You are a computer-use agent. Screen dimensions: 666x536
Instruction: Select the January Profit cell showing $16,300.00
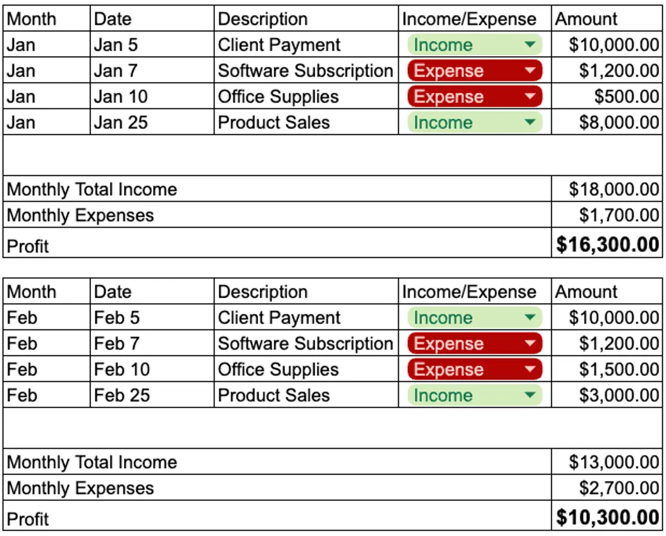coord(607,244)
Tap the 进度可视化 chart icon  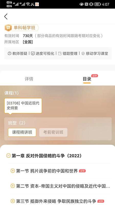(33, 53)
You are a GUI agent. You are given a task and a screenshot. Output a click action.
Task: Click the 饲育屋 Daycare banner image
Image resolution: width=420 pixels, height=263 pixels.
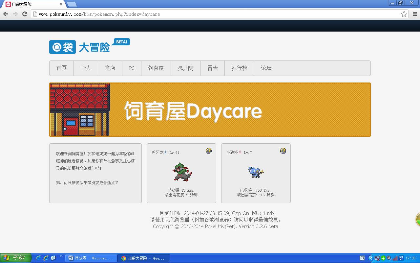click(x=210, y=109)
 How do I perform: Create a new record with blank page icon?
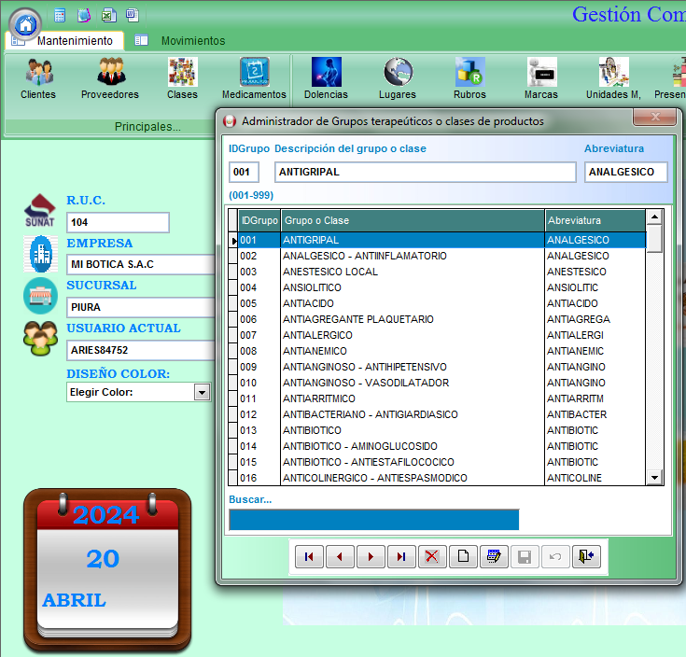pos(462,557)
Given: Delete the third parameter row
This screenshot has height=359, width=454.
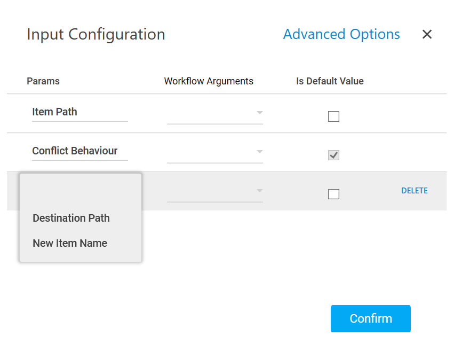Looking at the screenshot, I should 414,191.
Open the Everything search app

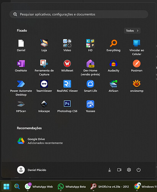point(113,46)
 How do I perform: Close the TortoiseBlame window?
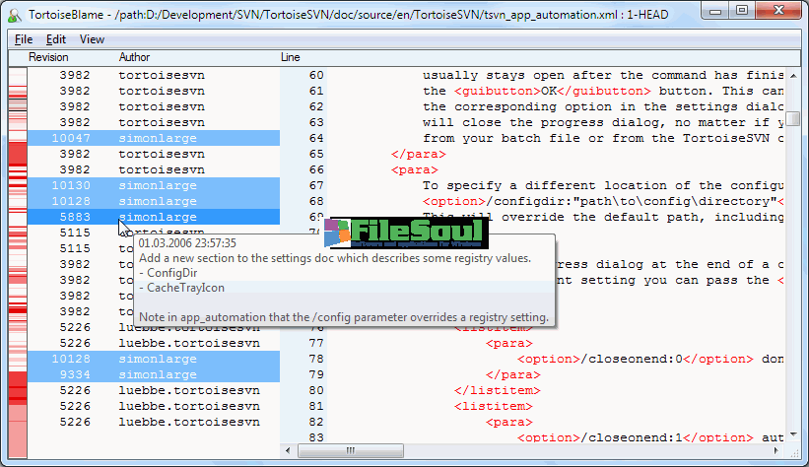(779, 12)
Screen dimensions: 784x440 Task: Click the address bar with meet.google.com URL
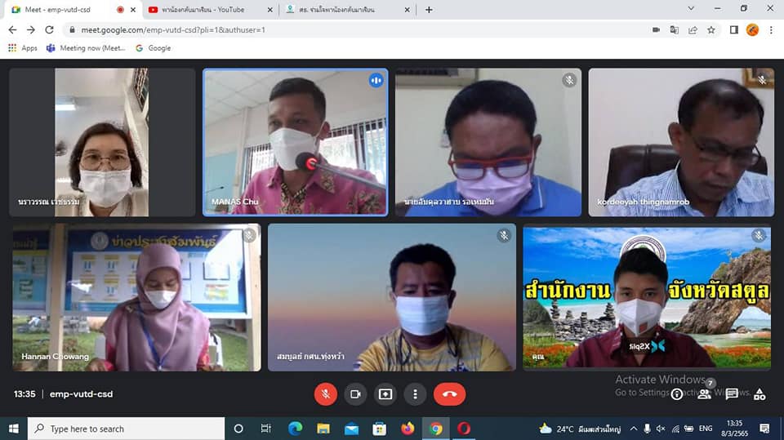click(x=327, y=29)
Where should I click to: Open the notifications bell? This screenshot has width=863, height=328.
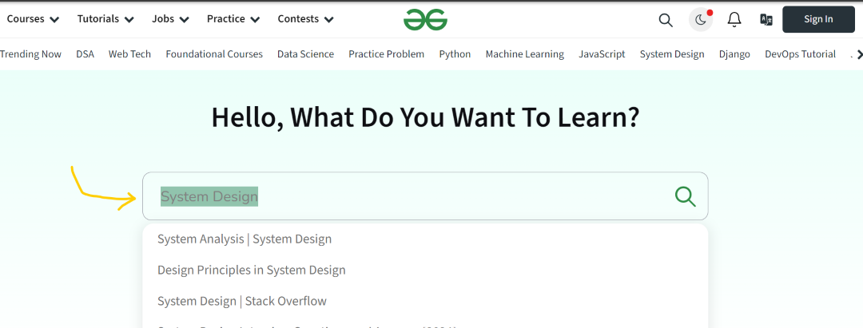click(734, 20)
# # # # # # #
Short problem
Starting with the line that contains "Where should I" and going on through the end of the data, give the lines as a numbered list, leaving out blank lines and pictures.

Response
1. Where should I click to: Open the notifications bell? This screenshot has width=863, height=328.
2. click(734, 20)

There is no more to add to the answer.